7. Changeling - Even at the age of 78, Clint Eastwood can still pack one hell of an emotional punch. His new movie is based on a true story about Christine Collins' crusade to find her son who had gone missing. Her journey would unravel the LAPD's system of corruption, circa 1928, and their disturbing methods to silence anyone who would dare challenge them. Angelina Jolie is phenomenal, portraying the strength and heartache in Collins' struggle to discover the truth about her son's disappearance. And Eastwood, once again, creates a crime drama blistering with intensity that makes it nearly impossible to turn away.
8. Vicky Cristina Barcelona - Confession: i've never seen a Woody Allen movie before watching this hilarious and bittersweet comedy-drama about two female friends Vicky (Rebbecca Hall) and Cristina (Scarlett Johansson) spending the summer in Barcelona, Spain. Fans of Allen's dialogue will love Oscar-winner Javier Bardem and Oscar-nominee Penelope Cruz trading off his unique and delicious Allen-isms in Spanish. Speaking of Oscars, Cruz will get the golden statue for her funny and heartbreaking turn as Maria Elena, Juan Antonio's ex-wife filled with passion that's untamed and inner sorrow that's unable to heal. She's funny and devastating all at once.
9. Australia - Baz Luhrmann's romantic epic about a Brit snob (Nicole Kidman) coming to Australia to take over his deceased husband's cattle ranch and falling in love with a hardened cowboy (a suave and sexy Hugh Jackman) is ambitious. The size, scope, look and feel scream Gone With the Wind and Casablanca all at once. Mind you, he doesn't totally pull it off (clocks in at nearly three hours, and do we really need the chorus of "Over the Rainbow" at every damn tear-jerking moment?) but at least the man has ambitions and the stones to see it through, something that's missing in most movies these days. You can take Australia as a cliched-riddled knockoff to romantic epics of the past. Or you look at it as a gorgeous and vividly beautiful love letter to an age of filmmaking long since forgotten, disguised as a love letter to Luhrmann's native land. I'll take the latter.

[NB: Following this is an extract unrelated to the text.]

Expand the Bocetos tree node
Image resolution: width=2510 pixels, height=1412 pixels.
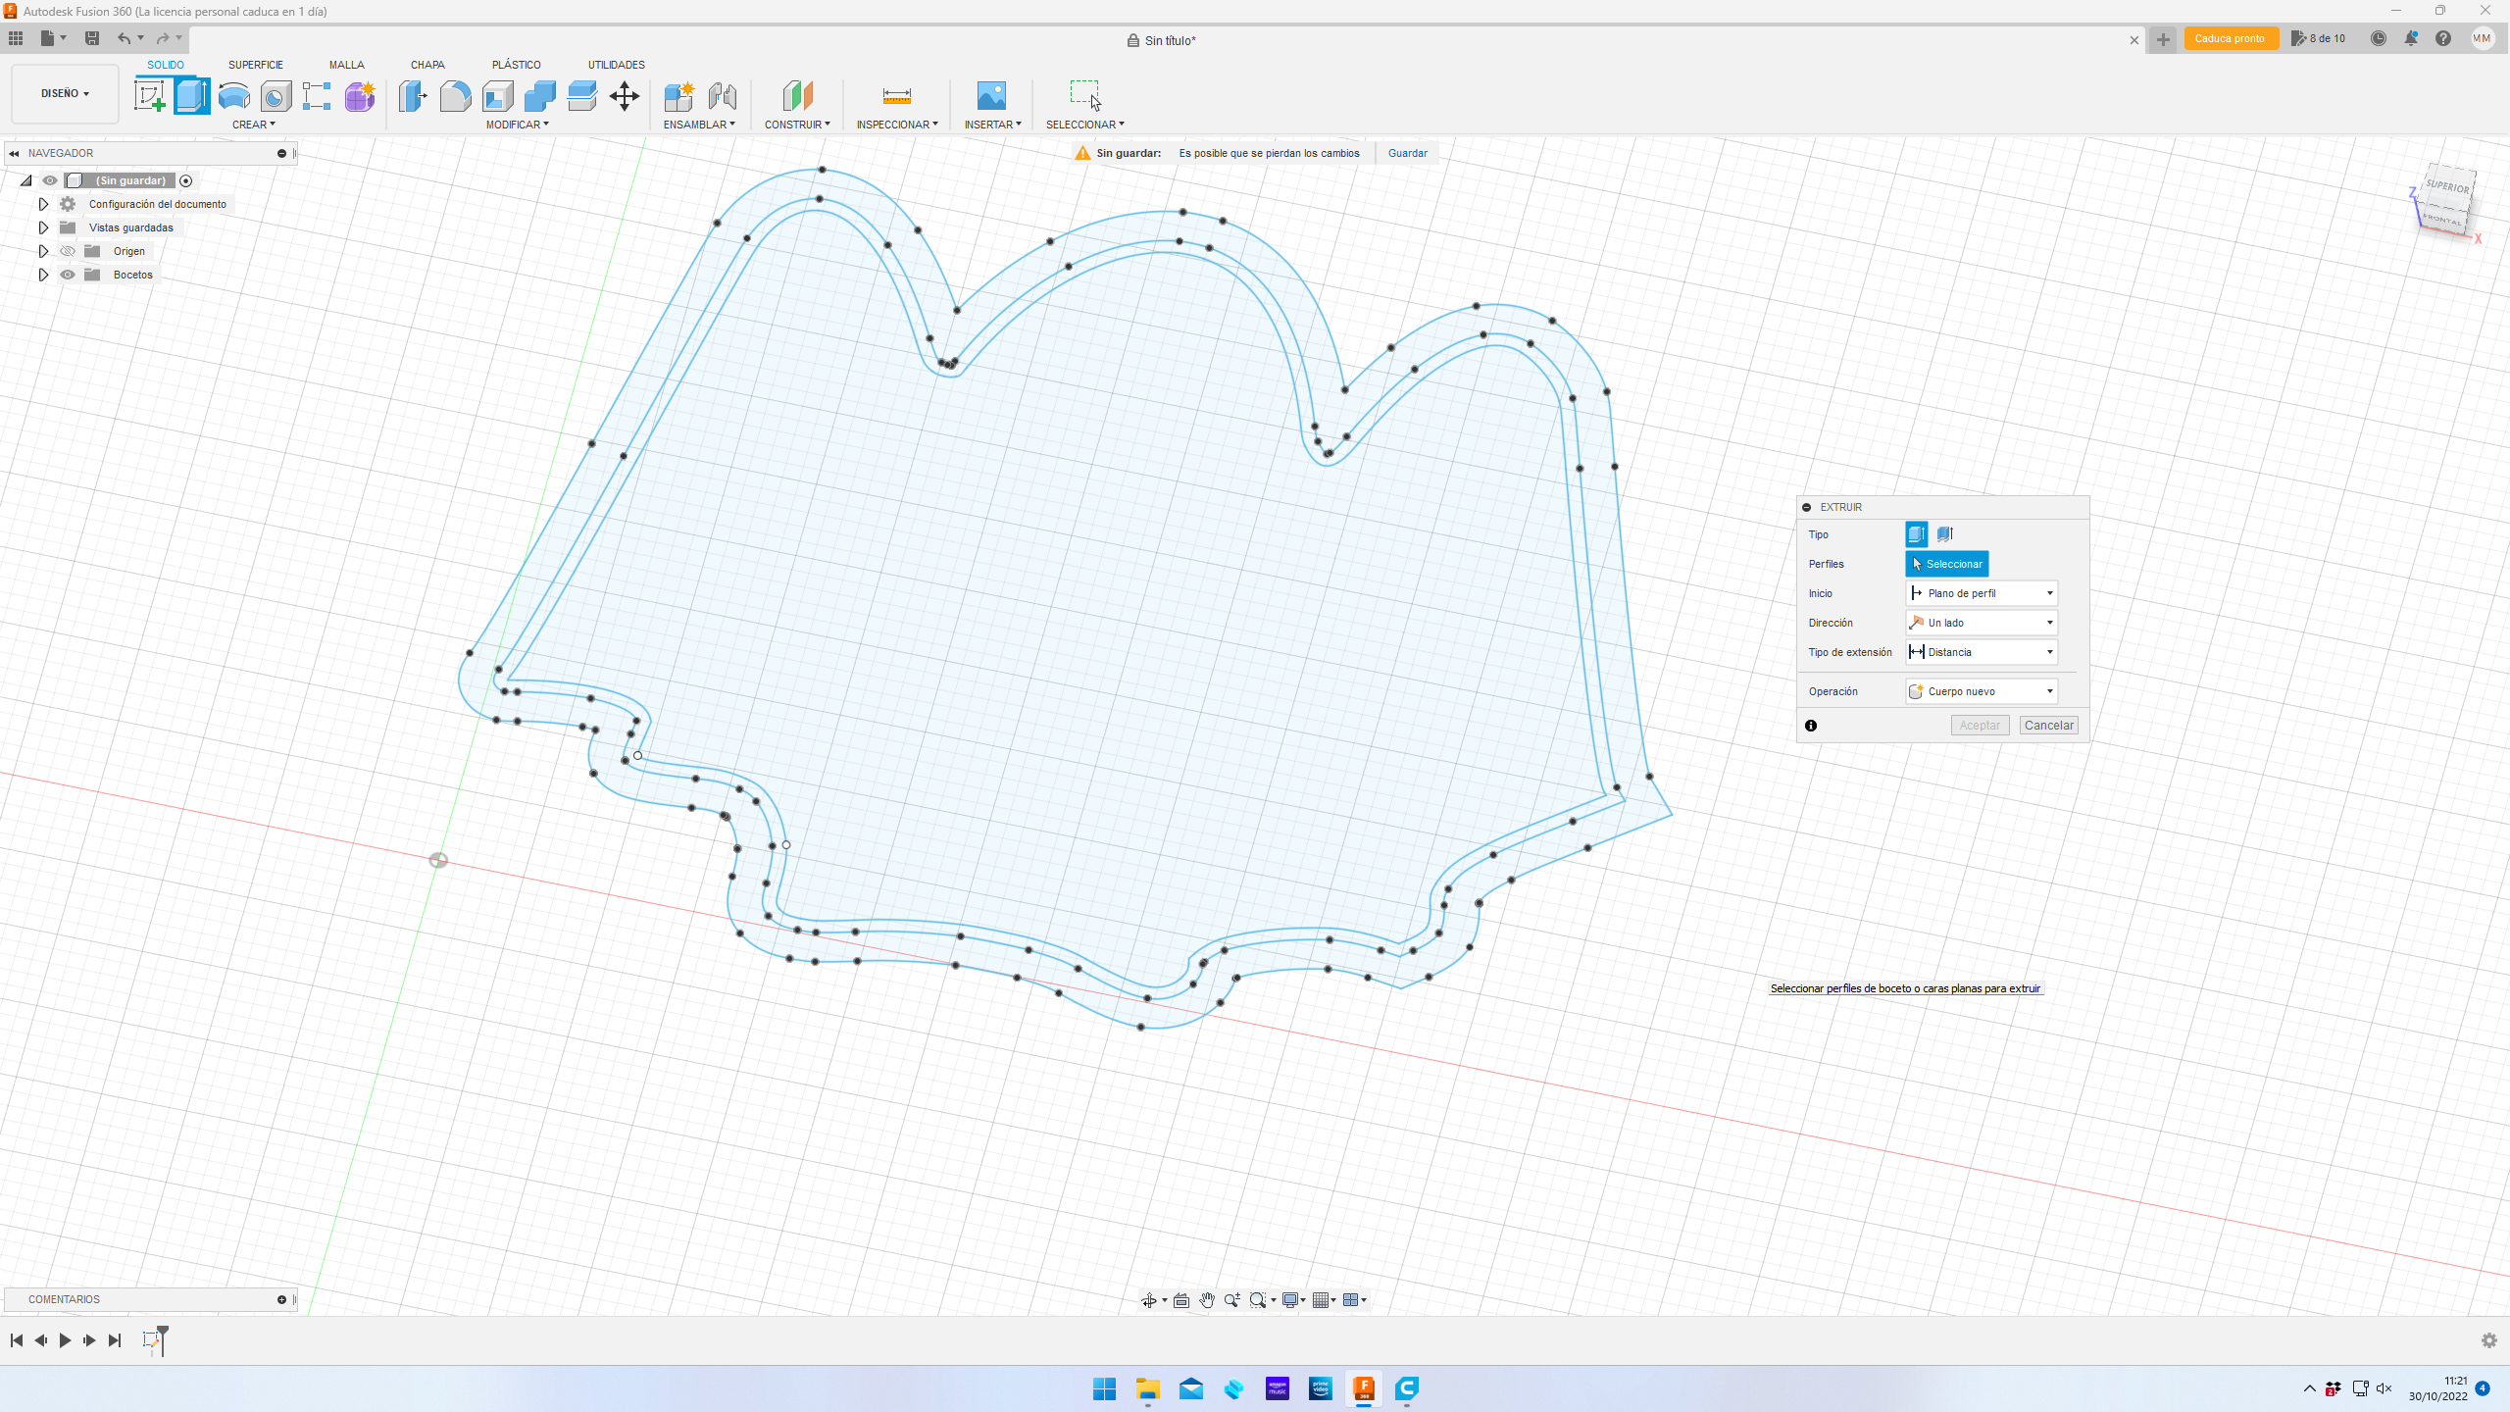[x=43, y=275]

10. Iron-Man - Sure, this was the year of the Joker and The Dark Knight, but there's little denying that Robert Downey Jr. is the comeback kid of 2008. And what a way to signal your return by playing a snarky, self-serving playboy/mercenary who gets a change of heart after one of his own weapons nearly kills him during an ambush in the Middle East. For three months in captivity, Tony Stark builds his escape: an iron suit of armor, the prototype of his greatest invention: an advanced suit of armor with the look of a insanely sexy hot red hot rod, built to destroy the weapons he had built. Iron-Man was the kick-off to an amazing summer at the movies this year, but it also had something few other movies offered this summer: heart and soul.